Designing the learner experience of AFM courseware
In order to facilitate the AFM courseware production process, the development team applied the "e-learning project development model" (Yueh, 2005), which includes the following phases: management and feedback, course analysis, material production, presentation and interaction, and learning and evaluation. The development team consisted of two expert groups, one group with the expertise in instructional design and the other group with expertise in the subject matter of nanotechnology. These two groups worked closely to confirm the purpose, structure, sequence and presentation of the courseware. Two researchers of the study were involved and responsible for coordination in each team, respectively. Figure 1 illustrates and emphasizes the actual tasks, process, and communication between the two groups.
Furthermore, researchers adopted eLCQC 3.0 to scaffold the design process and to evaluate the quality of AFM courseware mounted on V-NBTLC. DBR enables researchers to explore possibilities for novel learning and teaching environments; develop contextualized theories of learning and teaching; construct cumulative design knowledge; and increase the human capacity for innovation. Therefore, it was adopted as the research method framework for this study.
:::::
In the AFM courseware passage, what expertise did each of the development team's two expert groups have?

- DATA:
:::::
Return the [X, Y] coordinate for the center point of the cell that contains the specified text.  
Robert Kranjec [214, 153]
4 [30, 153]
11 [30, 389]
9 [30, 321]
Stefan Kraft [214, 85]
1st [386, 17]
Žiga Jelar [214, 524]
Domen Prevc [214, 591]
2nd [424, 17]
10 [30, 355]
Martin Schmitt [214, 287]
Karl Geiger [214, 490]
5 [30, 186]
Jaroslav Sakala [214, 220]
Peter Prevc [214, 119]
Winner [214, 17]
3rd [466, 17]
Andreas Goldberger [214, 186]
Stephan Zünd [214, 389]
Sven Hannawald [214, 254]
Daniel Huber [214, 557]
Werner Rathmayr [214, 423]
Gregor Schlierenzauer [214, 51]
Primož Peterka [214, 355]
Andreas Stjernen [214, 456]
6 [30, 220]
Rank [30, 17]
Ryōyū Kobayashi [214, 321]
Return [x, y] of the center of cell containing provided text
:::::
- OUTPUT OF THE TASK:
One group had expertise in instructional design, and the other had expertise in the subject matter of nanotechnology.